Have you ever had your lungs feel like they needed to breathe? The question sounds moronic, but let me explain.
Have you ever felt this need to let out a big huff or sigh? Maybe take a smoke or two? That's how I feel. I feel like my lungs may collapse if I don't exhale in the order it needs. I feel like a caged bird, out-growing it's once huge cage.
You can take that metaphor however you please. One way I'll make it out to be is labels. Have you ever found a set of words that just defined you? Maybe "caring", "loving", or even "eccentric." There's a wide range of terms you can label yourself. The more you narrow it down, the smaller your cage gets, but the bigger you grow. Soon you find a few terms you like, but haven't found the one. Your cage has become only double your size, so you continue on.
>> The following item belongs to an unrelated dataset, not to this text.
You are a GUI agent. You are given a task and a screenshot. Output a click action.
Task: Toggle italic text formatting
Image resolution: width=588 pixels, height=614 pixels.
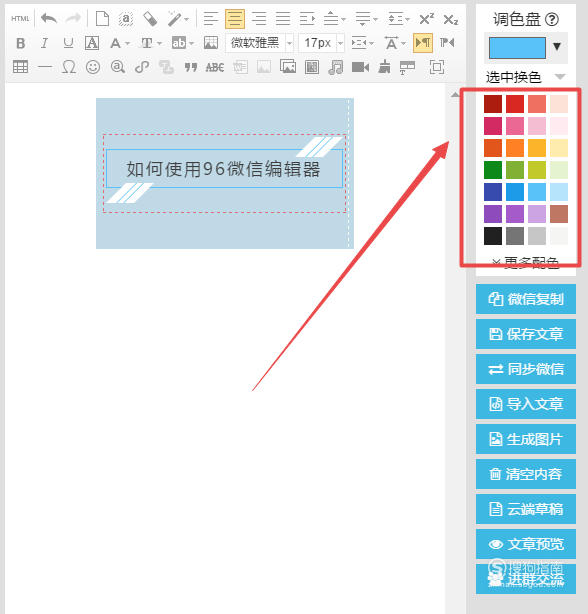click(45, 43)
A year later, it's barely big enough to hold you. You start to over analyze things, worrying that maybe you aren't too ready to leave your cage. Maybe those words you found for yourself don't quite fit, maybe you're still looking.
Your lungs slowly start to fill up. Every word, every title and sentence and expression fills in the spaces. Soon, you let it all out, missing out details here and there, misstating a few things. It's finally off your chest, you admit.
You take a breath. In, out. You open your eyes and finally see. You see that you have made it out of the cage, at last you are free.
Is it who I am? Is this really how how I feel? You question your own self.
You once again worry that you might be wrong. You decide that it's your life and you no longer care for hiding.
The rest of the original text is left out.